LPA continued with facility visit to ensure facility is in compliance with Title 22 Regulations.

Review of 9 resident files (R1 - R9) which include review of Admission Agreement, Medical Assessment, Needs and Services Plan, and Ambulatory Status. LPA did not conduct medication review during this visit.

Review of 9 staff files (S1 - S9) which include review of background clearance, First Aid and/or CPR, Health Screen, Initial and Ongoing Training. It was noted that some staff completed their 1st aid training from Relias. At this time, LPA need to verify the validity of the training and may have to return for a case management visit.

Facility conducts quarterly disaster drill. Facility has a dementia and infection control plan. Advisory was provided to update their plan of operation, if necessary, to ensure compliance with the new dementia regulation.

Administrator provided the following documents during this visit: current Liability Insurance Certificate, LIC 610E, LIC500 and LIC308 to the Department.

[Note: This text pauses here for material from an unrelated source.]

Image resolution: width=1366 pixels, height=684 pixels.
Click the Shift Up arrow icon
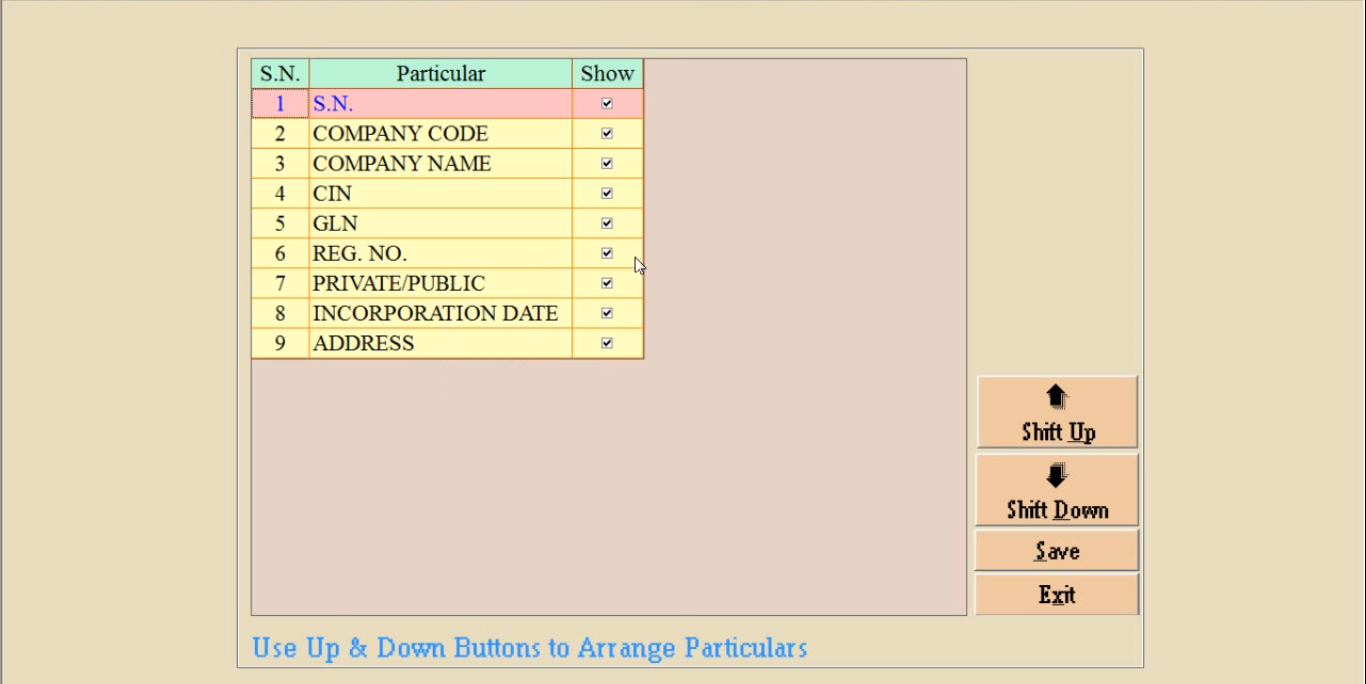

No deficiencies are being cited at this time. Exit interview was conducted and a copy of this report were provided.
SUPERVISORS NAME: Stephen Richardson
LICENSING EVALUATOR NAME: Arvin Villanueva
LICENSING EVALUATOR SIGNATURE: DATE: 01/09/2025
I acknowledge receipt of this form and understand my licensing appeal rights as explained and received.
FACILITY REPRESENTATIVE SIGNATURE: DATE: 01/09/2025
This report must be available at Child Care and Group Home facilities for public review for 3 years.